### TASK GOAL
Beginning with the line that contains "This screenshot has height=928, width=429.", write out each remaining line of the records below exactly. Do not copy any picture.
START PROVIDED DATA
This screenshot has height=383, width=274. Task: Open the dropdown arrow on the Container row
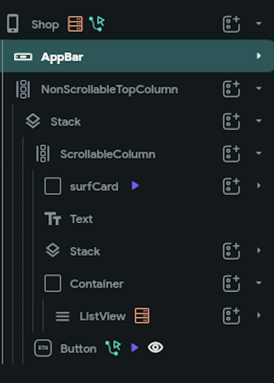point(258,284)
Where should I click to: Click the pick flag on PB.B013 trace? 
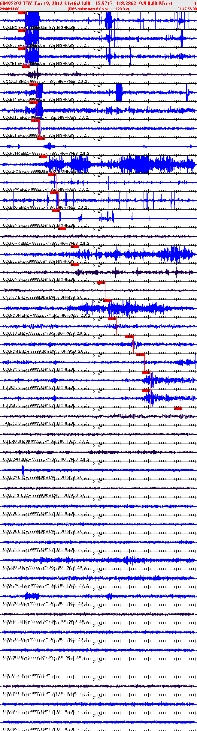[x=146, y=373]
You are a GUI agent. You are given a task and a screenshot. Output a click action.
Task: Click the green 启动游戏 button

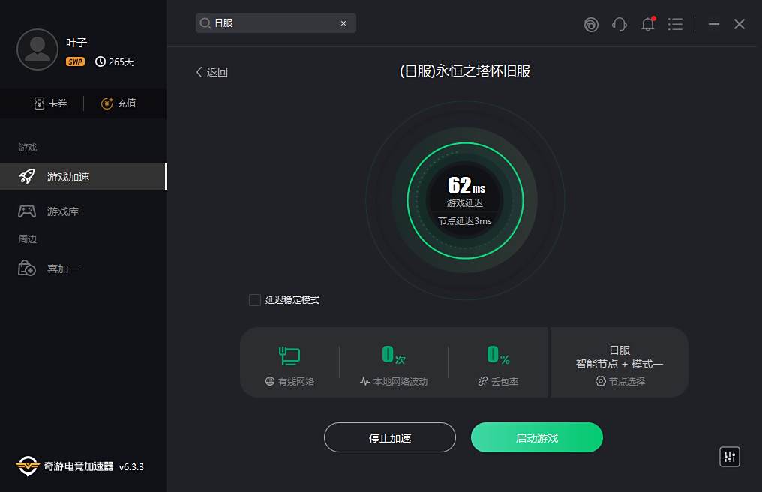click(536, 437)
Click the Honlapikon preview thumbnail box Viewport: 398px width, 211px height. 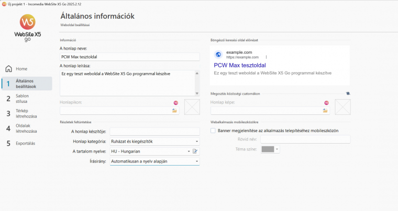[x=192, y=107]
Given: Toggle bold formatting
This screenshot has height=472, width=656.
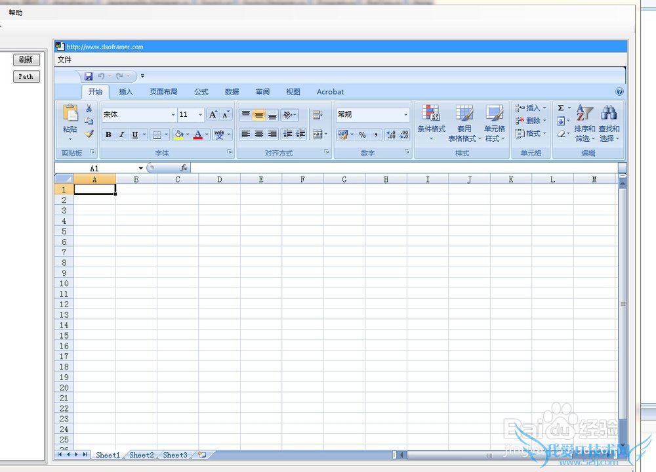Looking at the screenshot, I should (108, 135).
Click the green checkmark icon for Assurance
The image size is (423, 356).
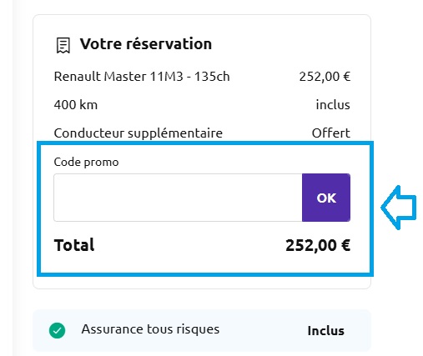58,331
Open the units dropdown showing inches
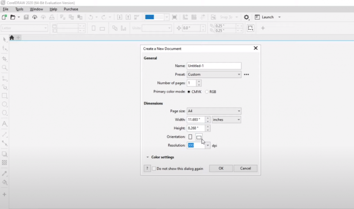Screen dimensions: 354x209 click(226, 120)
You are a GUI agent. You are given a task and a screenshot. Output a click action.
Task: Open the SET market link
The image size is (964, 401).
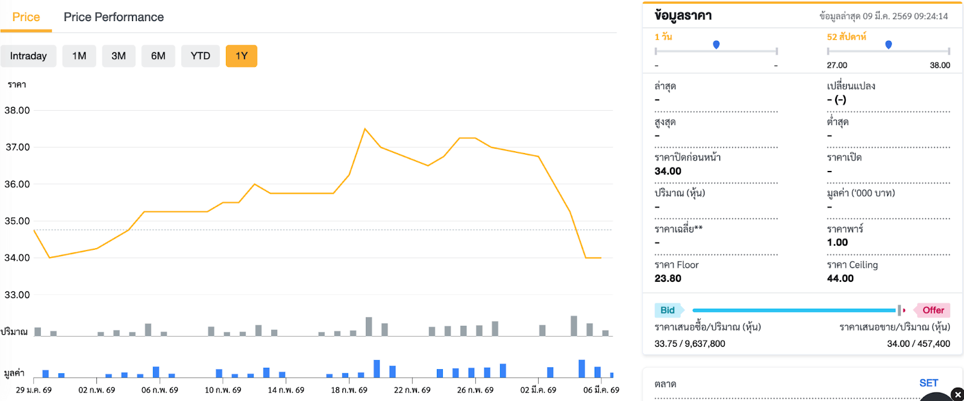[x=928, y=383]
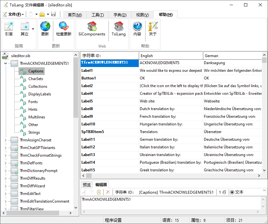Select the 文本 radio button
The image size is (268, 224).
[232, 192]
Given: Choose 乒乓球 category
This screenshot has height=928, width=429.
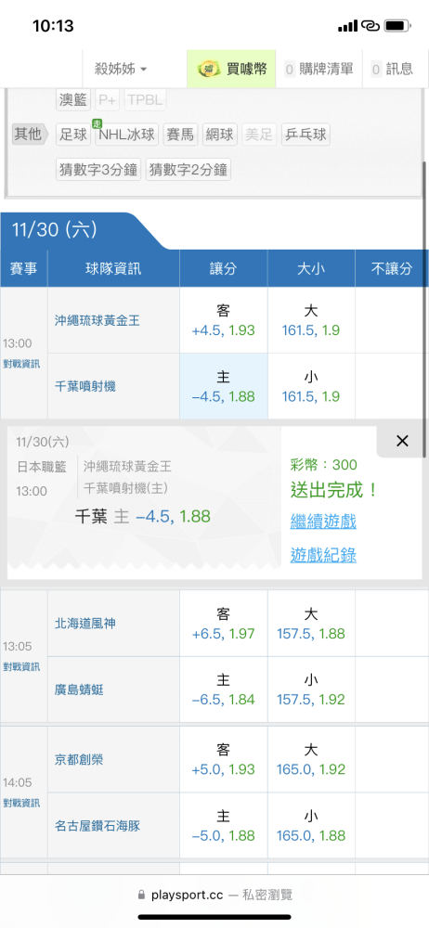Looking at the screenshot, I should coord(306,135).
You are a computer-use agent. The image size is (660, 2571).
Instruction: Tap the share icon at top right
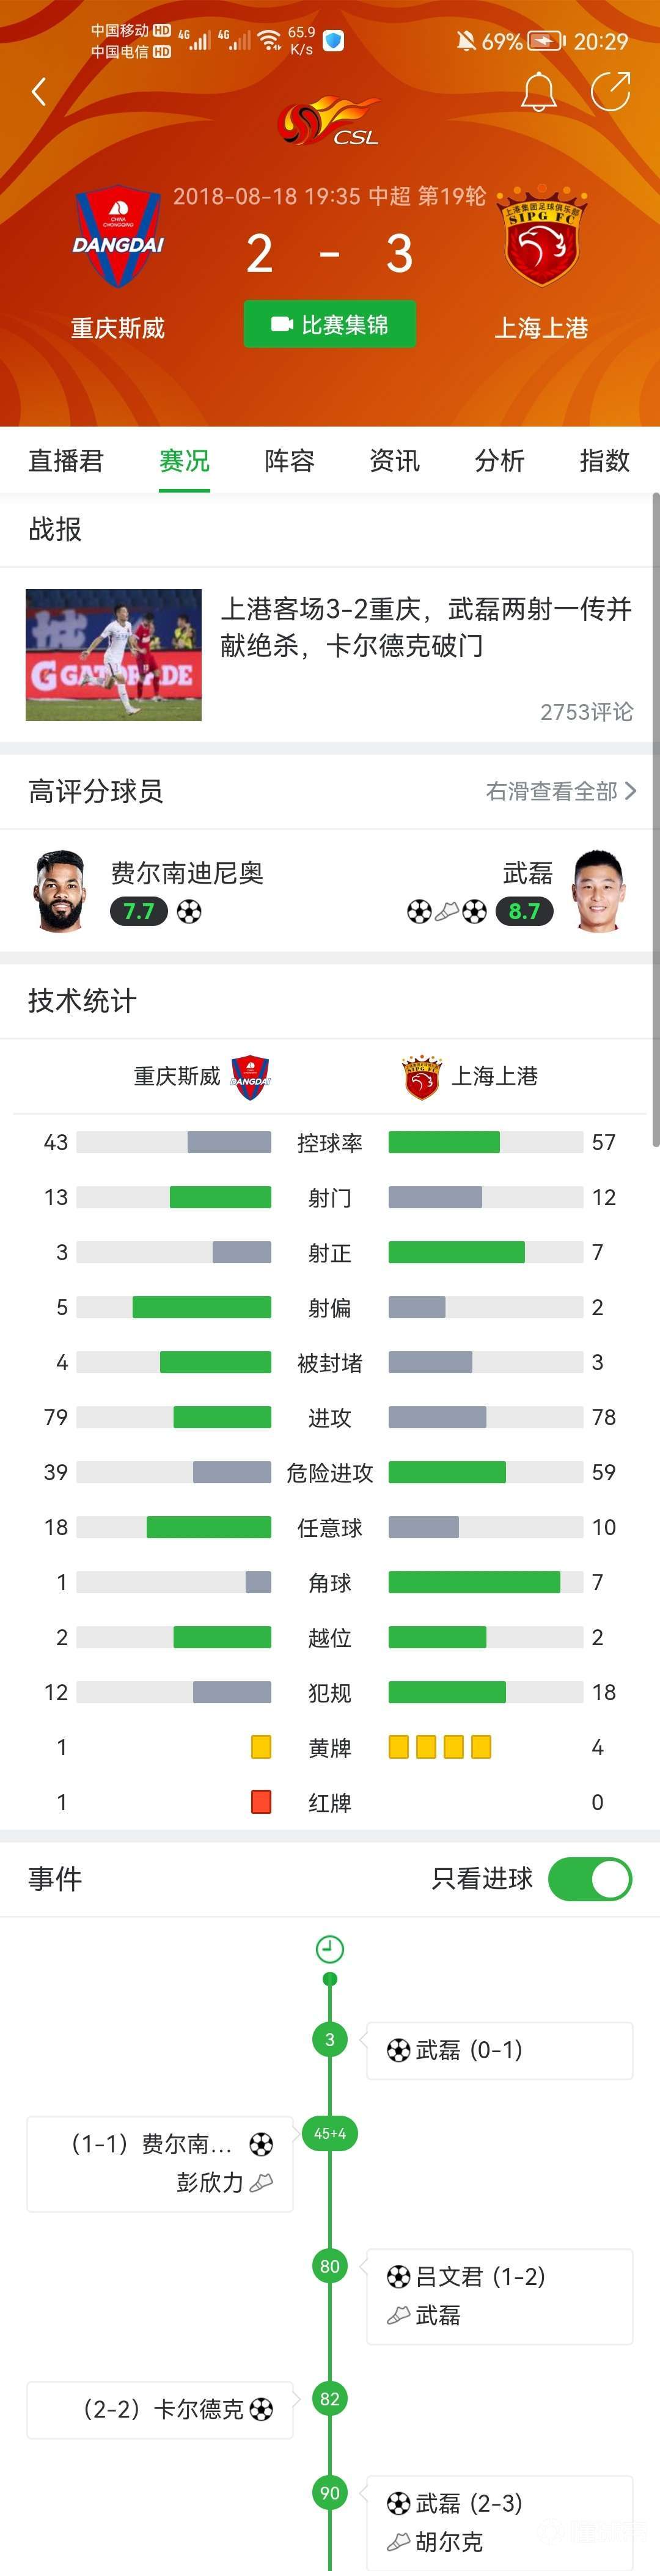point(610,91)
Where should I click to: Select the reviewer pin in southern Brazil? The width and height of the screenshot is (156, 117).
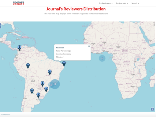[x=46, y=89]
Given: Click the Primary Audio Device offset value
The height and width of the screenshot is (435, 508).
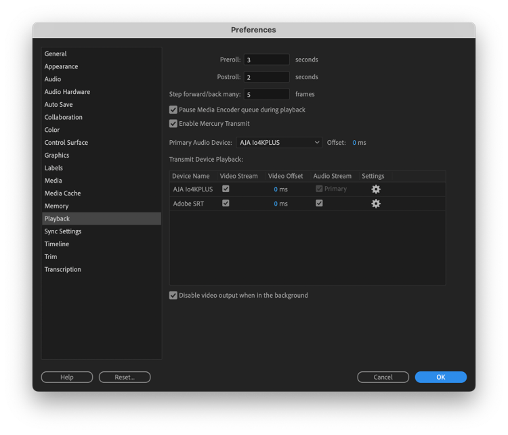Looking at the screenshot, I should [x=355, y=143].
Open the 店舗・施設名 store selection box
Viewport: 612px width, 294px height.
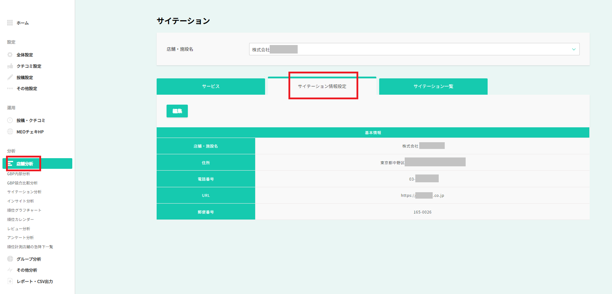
END PROVIDED DATA
### SOLUTION
This screenshot has height=928, width=429.
Looking at the screenshot, I should coord(306,135).
You are a computer-use agent. The image size is (660, 2571).
Instruction: Tap the share icon at top right
point(610,91)
Where should I click to: Select the reviewer pin in southern Brazil? The width and height of the screenshot is (156, 117).
[x=46, y=89]
Given: Click the Primary Audio Device offset value
The height and width of the screenshot is (435, 508).
Looking at the screenshot, I should [x=355, y=143].
Open the 店舗・施設名 store selection box
Viewport: 612px width, 294px height.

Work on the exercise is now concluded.